RESPITE: The CASA Toolkit Page: Documentation: Block Library Index:ColourMask

ColourMask

The ColourMask block performs a `pseudo-grouping' on a discrete 1/0 missing data mask to perform a set of numbered groups. The output is a time-frequency map in which each point is labelled with an integer label indicating the group to which it has been assigned. This map may be used as input to the multisource decoder.

The `pseudo-grouping' is based on locating and labelling contiguous regions of 1's in the missing data mask. Time-frequency points are considered contiguous if they are adjacent in either time or frequency (i.e. joined either `horizontally' or `vertically' but not `diagonally' in the 2-D time-frequency map). Each separated region is assigned a unique group number. As an option the missing data mask may be split into sub-bands which are treated independently when searching for contiguous regions.

The block may also perform additional group splitting based on optional pitch and voicing estimate inputs. If the voicing input is connected then groups will be split at frames where the voicing parameter crosses the VOICING_THRESHOLD (i.e. at such frames all existing groups will end and new groups will begin). If the pitch input is supplied then groups will also be split at voiced frames in which the pitch changes by more than the DELTA_PITCH_THRESHOLD. (If the voicing input is not connected then all frames will be treated as though they are voiced).

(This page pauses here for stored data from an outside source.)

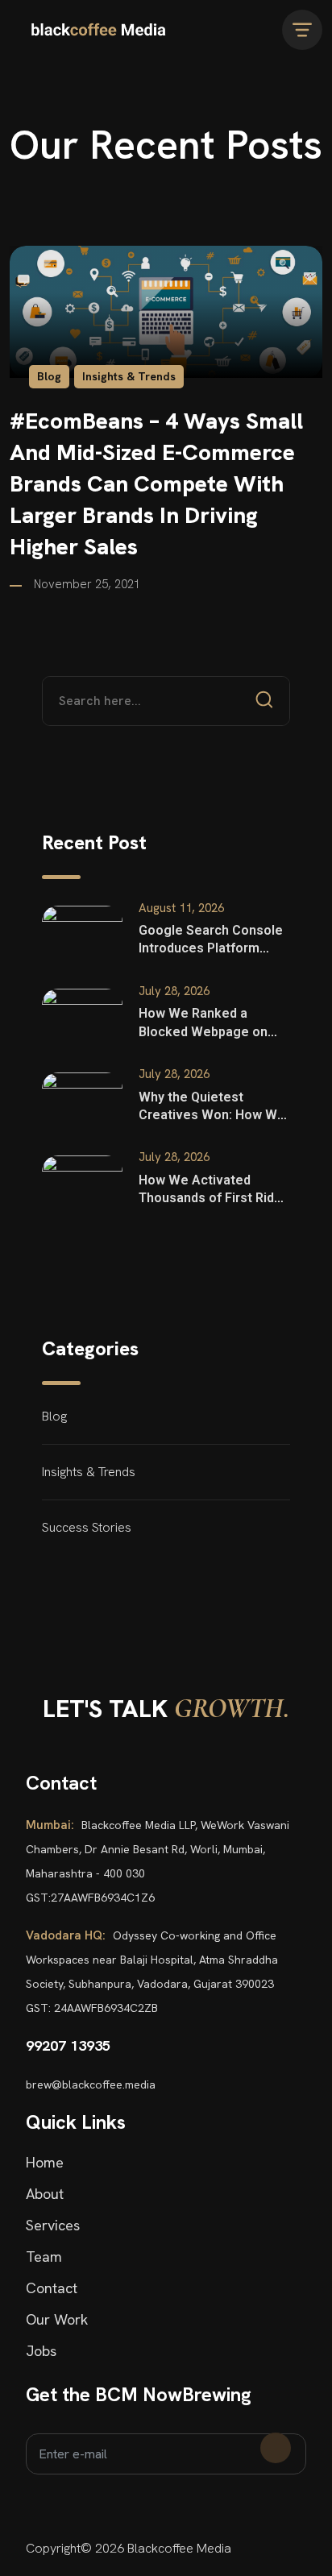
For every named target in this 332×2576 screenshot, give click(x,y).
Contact (51, 2288)
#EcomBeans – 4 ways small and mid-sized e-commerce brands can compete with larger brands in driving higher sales (156, 484)
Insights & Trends (129, 376)
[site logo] (98, 30)
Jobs (41, 2351)
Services (53, 2225)
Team (44, 2257)
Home (45, 2163)
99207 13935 (68, 2045)
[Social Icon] (31, 2509)
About (45, 2194)
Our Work (57, 2320)
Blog (49, 376)
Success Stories (86, 1527)
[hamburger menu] (302, 30)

After the contiguous region grouping, a higher level of common onset/common offset grouping may be applied to the groups that have been located. In this case disconnected groups that start (or end) at the same time frame are merged into a common group.

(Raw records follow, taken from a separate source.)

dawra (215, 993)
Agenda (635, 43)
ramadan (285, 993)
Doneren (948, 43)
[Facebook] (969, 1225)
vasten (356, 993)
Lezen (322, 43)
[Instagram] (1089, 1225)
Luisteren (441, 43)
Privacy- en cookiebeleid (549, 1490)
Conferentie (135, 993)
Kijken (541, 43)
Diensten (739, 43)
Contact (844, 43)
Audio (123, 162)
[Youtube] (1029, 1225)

The grouping algorithm is controlled by the following 9 parameters:

WINDOW_SIZE
To perform an exact labelling of each separate contiguous region of 1's in the 1/0 mask is only possible if the entire mask is visible. However, CTK blocks are designed to run in an `online' mode where data output `keeps up with' data input i.e. the colouring block does not wait until the end of the utterance to produce its result. The algorithm operates on a window of the data (by default 5 frames) and the grouping decisions and output will lag behind the input by the size of this window. As the algorithm cannot look ahead further than the size of this window errors can occur if two groups that appear separate in the window merge at a later time. Increasing the size of the window will make these errors less likely at the expense of a greater lag time in the output.
ONSET_GROUPING
If set to TRUE then common onset grouping is applied to merge separate groups that happen to start at the same time frame.
OFFSET_GROUPING
If set to TRUE then common offset grouping is applied to merge separate groups that happen to end at the same time frame.
Offset grouping is a little more complicated than onset grouping as it is by nature retroactive - the decision to merge two groups can not occur until both groups have ended. This means that by the time the decision to merge occurs, data frames containing the beginning of the groups may have been passed through the analysis window and out of the block. Once part of a group has been passed out of the colour block its label cannot be changed. So, in the current implementation offset grouping is only applied if at the point of offset at least one of the two groups has an onset within the analysis window (i.e. the group is fully contained within the window).
MIN_GROUP_SIZE
Missing data masks typically contain `speckled' regions which will be interpreted by the grouping algorithm as large numbers of groups each containing very few points. This proliferation of groups can cause performance problems during multisource decoding. As a way of avoiding this groups containing less than MIN_GROUP_SIZE time-frequency points are automatically merged into a common group. This group is always given the label `1'.
Note, if MIN_GROUP_SIZE is 1 or less then the feature has no effect.
MAX_GROUP_SIZE
If this feature is used then groups are allowed to grow from frame to frame only up to a maximum size of MAX_GROUP_SIZE points. At the first frame where MAX_GROUP_SIZE is exceeded the group is terminated and a new group is started (i.e. large groups are sliced up into short segments).
The feature is disabled when MAX_GROUP_SIZE is set to 0.
NUM_SUBBANDS
If NUM_SUBBANDS is set greater than 1 then the input data frames are divided up into subbands of equal width and the grouping algorithm is applied independently within each band. The full band labelling data is reconstituted from the parallel subband labellings on output.
HAS_DELTAS
The HAS_DELTAS switch has to be set so the block knows how to interpret the input data.
If the input missing data mask has deltas then HAS_DELTAS should be set to true. In this case the the grouping algorithm will be applied only to the non-delta features (i.e. the features with the lower half of the frame). Points in the delta mask (i.e. the upper half of the frame) will then be labelled with the group number of the corresponding non-delta spectro-temporal points.
VOICING_THRESHOLD
This is used in conjunction with the optional voicing input. If the voicing input crosses the voicing threshold then the voicing state changes and groups will be split.
DELTA_PITCH_THRESHOLD
This is used in conjunction with the optional pitch input. If the pitch input changes from one frame to the next by more than the delta pitch threshold, then groups will be split.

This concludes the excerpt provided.